«Ах, да ты бы, дочка, Верочка, галошки – то енти, Полькин подарок, еще бы сверху наобула, да веревочками-то и подвязала, все бы посуше было ножкам!» – сокрушалась тетя Саша, увидев у себя на пороге дрожащий «шкелет».
Веру раздели, оттерли снегом, накормили и положили на овчину на теплую печь.
И тут она стала умирать. От заворота кишок; от воспаления легких; от всего прожитого куска семнадцатилетней короткой жизни своей.
Но было не время ей тогда еще. Болела она месяца два. К Первомаю, дрожа, встала сама с печки, на тонкие ноги.
«Святая Богородица!» – и баба Саша бухнулась перед Верой на колени, как перед иконой.
Через немного дней объявили Победу. Это и было Воскресение из мертвых.
Все-таки было в Верочке нечто неземное. Не от мира сего. И дело не только в красоте. Некоторые бабы утверждали на полном серьезе, что она – ведьма.

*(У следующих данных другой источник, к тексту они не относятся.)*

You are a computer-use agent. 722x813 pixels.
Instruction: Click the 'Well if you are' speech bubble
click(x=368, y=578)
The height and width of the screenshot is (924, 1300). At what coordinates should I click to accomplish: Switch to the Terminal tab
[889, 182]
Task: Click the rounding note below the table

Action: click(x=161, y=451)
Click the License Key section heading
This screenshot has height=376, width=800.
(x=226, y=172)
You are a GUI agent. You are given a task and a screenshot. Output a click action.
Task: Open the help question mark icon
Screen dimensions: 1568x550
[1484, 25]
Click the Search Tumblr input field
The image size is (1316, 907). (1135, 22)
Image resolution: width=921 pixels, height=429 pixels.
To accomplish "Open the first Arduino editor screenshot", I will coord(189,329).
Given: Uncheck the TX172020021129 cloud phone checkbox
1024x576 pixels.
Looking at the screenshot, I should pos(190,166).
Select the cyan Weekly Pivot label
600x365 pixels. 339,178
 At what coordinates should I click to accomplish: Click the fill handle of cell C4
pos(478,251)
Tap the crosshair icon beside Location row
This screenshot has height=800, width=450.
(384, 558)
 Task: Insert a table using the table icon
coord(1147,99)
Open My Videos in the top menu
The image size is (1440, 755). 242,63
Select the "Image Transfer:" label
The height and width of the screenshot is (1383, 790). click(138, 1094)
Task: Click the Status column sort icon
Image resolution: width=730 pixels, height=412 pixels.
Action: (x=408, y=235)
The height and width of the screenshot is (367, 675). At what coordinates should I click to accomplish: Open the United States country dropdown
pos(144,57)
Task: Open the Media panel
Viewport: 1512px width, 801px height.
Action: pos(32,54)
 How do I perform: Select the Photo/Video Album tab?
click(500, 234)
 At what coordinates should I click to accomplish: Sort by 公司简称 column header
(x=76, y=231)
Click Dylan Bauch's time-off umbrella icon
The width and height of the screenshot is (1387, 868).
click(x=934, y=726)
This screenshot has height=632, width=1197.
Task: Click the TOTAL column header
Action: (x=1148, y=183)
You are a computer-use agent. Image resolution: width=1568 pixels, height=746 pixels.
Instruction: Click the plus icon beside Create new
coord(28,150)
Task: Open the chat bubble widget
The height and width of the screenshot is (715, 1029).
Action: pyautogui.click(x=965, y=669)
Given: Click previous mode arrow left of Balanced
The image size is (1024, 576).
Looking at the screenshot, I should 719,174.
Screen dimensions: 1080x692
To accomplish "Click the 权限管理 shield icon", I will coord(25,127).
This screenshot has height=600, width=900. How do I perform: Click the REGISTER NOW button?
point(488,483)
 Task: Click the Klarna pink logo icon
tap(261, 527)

Все существа мужского пола, от стариков до подростков, не могли обойти ее вниманием. А женщины из ее окружения, да и просто впервые столкнувшиеся с ней в присутствии «своих» мужчин, если не так далеки были от Веры по возрасту, наблюдая за реакцией своих спутников, становились какими-то нервными и злыми.
А те из теток, что годились в матери и Вере, и ее ровесникам-пацанам, скептически поджимали губы и начинали вдруг говорить гадости «о таких, как Эта», не называя ее дальше ни по имени, никак.
То есть в присутствии Веры сами становились ведьмами.
Только очень пожилые и культурные женщины, которых в любом их возрасте можно было именовать «дамами», а также добрые и простые старухи, особенно деревенские, Верочку обожали.
К стану обожателей примыкало также несколько Верочкиных ровесниц, которые, как говорится, «не вышли лицом», а то и попросту были дурнушками. Эти некрасивые приятельницы любили Верочку бескорыстно и самозабвенно, беспрекословно подчинялись ее воле. Одна из дворовых соседских девчонок, длинная и сухая, как жердь, «зато умная», потому что всегда носила очки, Юлька-ЮлИща, и другая, толстая, как шар, кудрявая, как овца, Нинон, составляли по своей доброй воле постоянную Верочкину «свиту» в Москве. Высокомерная Капа, неразлучная подруга, прозвала их «Пат и Паташонок». Эти девушки Вере не завидовали; они попросту купались в лучах ее невольного и легкого, но оттого не менее могучего торжества над мужиками.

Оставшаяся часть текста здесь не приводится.